The extension, according to Riley, is to keep a level amount of tax that UAFS has been collecting. Among the things that the university is working on include creating national centers of excellence, academic planning and strategic enrollment management planning.
Riley said UAFS takes in, on average, about $6 million per year with the sales tax. This constitutes about 8% of the university's annual budget.
"You could imagine, particularly in a time when we're already grappling with the potential of budget cuts or reductions in our allocations from the state, it's really concerning, overall, that we might have any kind of a reduction to the resources available," Riley said. "Despite how difficult things have been for us during our pandemic, UA Fort Smith has been completely committed to continuing to be affordable. We've not raised any of our tuition or fees. We also have not furloughed, or laid off, any of our employees."
Riley said her concern is that, if the university does not have the revenue from the sales tax over the next 10 years, some of the maintenance and operations of the campus, as well as some of the capital assets, will not be maintained at the level that they have, and the university will have to make some "very strategic cuts." An increase of the university's tuition and fees is another potential outcome.
"If the tax is not extended, and let's say we didn't do anything else to cut our actual expenses, then truly, for our students, that could be up to a $600 per semester increase that they would see if they had to make up the entire difference," Riley said. "These are just our students who are tuition and fee paying students, so, understandably, that's not the only strategy that we would utilize."

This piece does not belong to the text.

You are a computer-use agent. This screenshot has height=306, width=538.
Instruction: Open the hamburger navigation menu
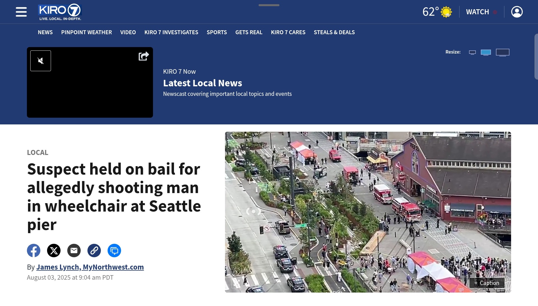[x=21, y=12]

The university also would be making, in Riley's words, "some pretty major decisions" about programs to cut, or individual positions that would not exist.
Mike Barr, chairman of Friends of UAFS, a group that supports the tax extension, said during Monday's chat that the funding UAFS would bring in during the 10-year window if this extension is approved is a significant resource the university needs to remain affordable.
"We want to make sure that our students that are coming to campus can graduate in a situation and be put in a position for success, changing their trajectory quite a bit, so we're really excited about getting to the finish line and seeing success," Barr said.
Early voting begins Oct. 19.
Any organized opposition to the sales-tax extension is currently unknown.
The Fort Smith Regional Chamber of Commerce sent out a survey in late July to both members and nonmembers that asked if they would vote to support the extension if they were voting that day, according to Tim Allen, president and chief executive officer of the chamber. Of the more than 200 people who participated, 85% voted yes while the remaining 15% voted no.